As more and more mothers are choosing to return to the days of breast-feeding infants, the federal government has made it easier for them to do so and stay employed.

In a recent update to the Fair Labor Standards Act, employers with more than 50 employees are required to provide a private space and break time for a nursing mother to express milk. The amendments also stipulate “private space” must be something other than a bathroom.

“Most employers have been surprisingly understanding to nursing mothers,” said Margaret Hulsey, Northeast Georgia Medical Center lactation consultant. “I think most have figured out that they have fewer claims on their insurance when babies are healthier through (consumption of) breast milk.

“That’s not to say that every occupation allows you to easily drop
everything to pump. There are some areas — like nursing and teaching — that have schedules that can make it difficult to take a break.”

According to the Centers for Disease Control, nationwide about 74 percent of babies have been breast-fed; in Georgia, about 63 percent have been breast-fed. The center also reports that at least 28 percent of Georgia mothers are exclusively breast-feeding, meaning there is no consumption of baby formula, for the first three months of their babies’ lives.

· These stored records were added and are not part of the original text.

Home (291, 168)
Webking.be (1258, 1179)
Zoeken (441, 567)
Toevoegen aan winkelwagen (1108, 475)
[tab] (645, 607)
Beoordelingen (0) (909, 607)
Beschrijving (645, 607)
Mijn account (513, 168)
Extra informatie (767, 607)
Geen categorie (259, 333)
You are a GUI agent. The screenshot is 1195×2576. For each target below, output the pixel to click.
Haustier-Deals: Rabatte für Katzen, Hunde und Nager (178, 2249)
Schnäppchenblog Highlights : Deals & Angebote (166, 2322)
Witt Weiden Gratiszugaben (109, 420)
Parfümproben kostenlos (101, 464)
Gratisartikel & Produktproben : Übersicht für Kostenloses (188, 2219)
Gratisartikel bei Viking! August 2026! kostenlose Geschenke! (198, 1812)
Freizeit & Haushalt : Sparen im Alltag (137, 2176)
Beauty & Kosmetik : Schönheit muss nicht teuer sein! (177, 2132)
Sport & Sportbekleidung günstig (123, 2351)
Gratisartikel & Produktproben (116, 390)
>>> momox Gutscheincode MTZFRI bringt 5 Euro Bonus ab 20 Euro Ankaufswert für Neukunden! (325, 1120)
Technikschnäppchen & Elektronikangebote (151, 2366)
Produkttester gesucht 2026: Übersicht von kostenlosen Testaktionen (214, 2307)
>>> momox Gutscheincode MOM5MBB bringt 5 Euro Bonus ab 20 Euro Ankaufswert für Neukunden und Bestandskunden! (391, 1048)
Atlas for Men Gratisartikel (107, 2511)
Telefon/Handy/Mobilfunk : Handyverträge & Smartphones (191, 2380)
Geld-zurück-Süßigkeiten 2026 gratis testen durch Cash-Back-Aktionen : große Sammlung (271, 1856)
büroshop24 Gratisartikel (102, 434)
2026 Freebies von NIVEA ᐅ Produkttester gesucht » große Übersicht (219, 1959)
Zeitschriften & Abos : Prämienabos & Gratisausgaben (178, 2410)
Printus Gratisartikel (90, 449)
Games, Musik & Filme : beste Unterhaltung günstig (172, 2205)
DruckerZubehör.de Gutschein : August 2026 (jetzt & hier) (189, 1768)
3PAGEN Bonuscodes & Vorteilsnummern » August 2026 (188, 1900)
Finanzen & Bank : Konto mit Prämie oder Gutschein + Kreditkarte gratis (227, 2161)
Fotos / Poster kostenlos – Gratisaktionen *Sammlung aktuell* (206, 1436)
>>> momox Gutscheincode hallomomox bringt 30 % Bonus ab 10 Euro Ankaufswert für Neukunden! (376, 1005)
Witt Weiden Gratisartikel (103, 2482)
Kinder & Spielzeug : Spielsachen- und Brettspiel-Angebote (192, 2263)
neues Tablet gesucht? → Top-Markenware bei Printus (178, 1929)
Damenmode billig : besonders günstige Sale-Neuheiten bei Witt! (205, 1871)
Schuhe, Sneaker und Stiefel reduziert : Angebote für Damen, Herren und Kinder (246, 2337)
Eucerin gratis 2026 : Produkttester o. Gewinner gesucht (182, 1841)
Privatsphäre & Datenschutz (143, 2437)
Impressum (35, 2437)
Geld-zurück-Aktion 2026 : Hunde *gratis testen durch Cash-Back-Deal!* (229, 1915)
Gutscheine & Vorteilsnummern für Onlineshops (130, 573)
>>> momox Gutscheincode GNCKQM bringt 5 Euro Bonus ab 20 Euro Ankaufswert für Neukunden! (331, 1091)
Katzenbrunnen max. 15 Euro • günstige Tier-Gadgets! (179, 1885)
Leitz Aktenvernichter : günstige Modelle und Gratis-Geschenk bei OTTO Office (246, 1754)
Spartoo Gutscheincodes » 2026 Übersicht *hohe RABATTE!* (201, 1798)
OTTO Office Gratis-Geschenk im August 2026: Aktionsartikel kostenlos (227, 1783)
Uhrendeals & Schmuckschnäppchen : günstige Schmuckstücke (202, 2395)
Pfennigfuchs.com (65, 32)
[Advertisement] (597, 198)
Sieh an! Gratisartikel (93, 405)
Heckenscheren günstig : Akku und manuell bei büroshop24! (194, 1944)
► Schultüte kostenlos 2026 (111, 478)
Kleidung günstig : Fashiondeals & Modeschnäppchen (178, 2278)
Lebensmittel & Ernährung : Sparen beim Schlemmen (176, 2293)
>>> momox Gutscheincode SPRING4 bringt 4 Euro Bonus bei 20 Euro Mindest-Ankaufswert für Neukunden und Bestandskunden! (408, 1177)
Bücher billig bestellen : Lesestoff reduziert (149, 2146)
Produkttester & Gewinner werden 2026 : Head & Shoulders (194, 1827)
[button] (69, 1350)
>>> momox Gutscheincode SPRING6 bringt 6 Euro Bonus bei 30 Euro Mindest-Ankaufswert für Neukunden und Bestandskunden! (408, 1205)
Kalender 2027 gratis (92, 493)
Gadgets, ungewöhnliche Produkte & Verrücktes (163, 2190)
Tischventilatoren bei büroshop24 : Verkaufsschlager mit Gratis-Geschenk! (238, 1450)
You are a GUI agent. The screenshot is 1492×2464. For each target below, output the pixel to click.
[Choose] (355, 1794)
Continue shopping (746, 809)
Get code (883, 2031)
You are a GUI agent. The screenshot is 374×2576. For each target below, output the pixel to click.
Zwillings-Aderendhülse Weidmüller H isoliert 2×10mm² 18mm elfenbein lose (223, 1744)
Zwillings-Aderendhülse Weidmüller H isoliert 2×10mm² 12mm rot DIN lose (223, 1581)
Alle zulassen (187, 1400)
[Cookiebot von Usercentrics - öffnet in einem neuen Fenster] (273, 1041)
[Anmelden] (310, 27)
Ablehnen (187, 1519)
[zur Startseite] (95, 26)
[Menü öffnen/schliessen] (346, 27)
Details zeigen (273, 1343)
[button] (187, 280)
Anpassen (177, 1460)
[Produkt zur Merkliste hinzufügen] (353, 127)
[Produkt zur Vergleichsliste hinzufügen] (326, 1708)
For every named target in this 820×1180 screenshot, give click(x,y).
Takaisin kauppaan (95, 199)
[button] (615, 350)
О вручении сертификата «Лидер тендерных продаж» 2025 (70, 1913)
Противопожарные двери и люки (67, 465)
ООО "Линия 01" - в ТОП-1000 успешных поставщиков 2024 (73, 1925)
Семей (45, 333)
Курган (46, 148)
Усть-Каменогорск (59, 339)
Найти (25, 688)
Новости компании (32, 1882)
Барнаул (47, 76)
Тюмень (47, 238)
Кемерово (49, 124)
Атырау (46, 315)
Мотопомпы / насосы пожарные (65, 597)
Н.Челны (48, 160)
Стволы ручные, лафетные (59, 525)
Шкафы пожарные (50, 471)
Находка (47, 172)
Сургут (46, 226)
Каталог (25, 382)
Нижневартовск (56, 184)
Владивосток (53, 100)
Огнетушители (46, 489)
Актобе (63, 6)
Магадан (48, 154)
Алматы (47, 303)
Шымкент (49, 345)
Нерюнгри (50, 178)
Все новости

Although the laws recently changed, some local employers say they already had breast-feeding policies in place. Medical center staff say policies there have been around since the early 1980s.

Even with policies in place, some employers say there hasn’t been a need to pull out rule books.

“We frequently have new mothers, who are still breast-feeding, return to work and (need to express milk). These individuals can work out a schedule with their building-level administrator,” said Merrianne Dyer, Gainesville City Schools superintendent. “However, our experience has been that our new mothers plan well ahead to get on a schedule that fits into their lunch break or planning time, if needed.”

To expedite the process, some breast-feeding mothers may want to invest in an electric breast pump.

“A mom can get done in about 15 minutes if she has a double, electric pump. A lot of them even come with a cooler pack, so you don’t need refrigerator access,” Hulsey said. “A lot of people may want to check their insurance policies because there are some that are covering the cost of an electric pump.”

Some local employers like area insurance agencies and factories have even invested in an electric breast pump for employee use, Hulsey said.

If mothers or employers can’t afford to purchase a breast pump, one can be rented from the medical center’s lactation center on Jesse Jewel Parkway.

“Breast-feeding has really come a long way over the years,” Hulsey said. “Technology has made it a lot easier for moms and their babies.”